Three Scholars Receive the Patrice L. Engle Dissertation Grant in Early Child Development
Established in 2013, the Patrice L. Engle Dissertation Grant for Global Early Child Development provides opportunities for scholars who are from and/or are working in an international context to conduct dissertation research in global early child development. Recipients of the grant are each awarded $5,000 USD to support dissertation research, as well as a two-year graduate student membership to SRCD. This grant honors Patrice L. Engle, a pioneer and leader in global early child development whose work spanned multiple industries, countries, and research fields.

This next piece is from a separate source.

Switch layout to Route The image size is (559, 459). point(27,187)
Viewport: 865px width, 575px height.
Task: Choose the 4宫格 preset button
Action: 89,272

SRCD is pleased to recognize the 2023 Patrice L. Engle Dissertation Grant winners: Qusai Khraisha, Anushay Mazhar, and Teresa Schwendler.
Qusai Khraisha
“Advancing a Systems Approach to Understand Caregiving in Protracted Refugee Situations.”
Qusai Khraisha is advancing system-level thinking in the field of ‘refugee parenting’ as part of his Ph.D. in Psychology at Trinity College Dublin, supervised by Dr. Kristin Hadfield. His work features the largest-ever observational dataset of its kind, involving 320 refugee mother-child dyads. This is part of the Family Intervention for Empowerment through Reading and Education (FIERCE) project. Complementing this work is a systematic review of ~20,000 documents from over 70 countries, providing a panoramic view of seven decades of research on parenting in protracted refugee situations. In collaboration with researchers from Ireland, Jordan, and the United States, Khraisha is also investigating coparenting in displacement dyadically. He is committed to Open Science principles, including pre-registration of all analyses and data sharing. Before his doctoral studies, Khraisha earned a BSc in Psychology from Roehampton University London and an MSc in War and Psychiatry from King's College London. He has further applied this academic foundation through working for WarChild and the United Nations High Commissioner for Refugees (UNHCR). This blend of scholarship and practical know-how uniquely positions him to bridge critical gaps in applying research findings to policy and practice.
Anushay Mazhar
“Investigating how dimensions of early childhood education quality in Pakistan predict children’s academic and social-emotional development.”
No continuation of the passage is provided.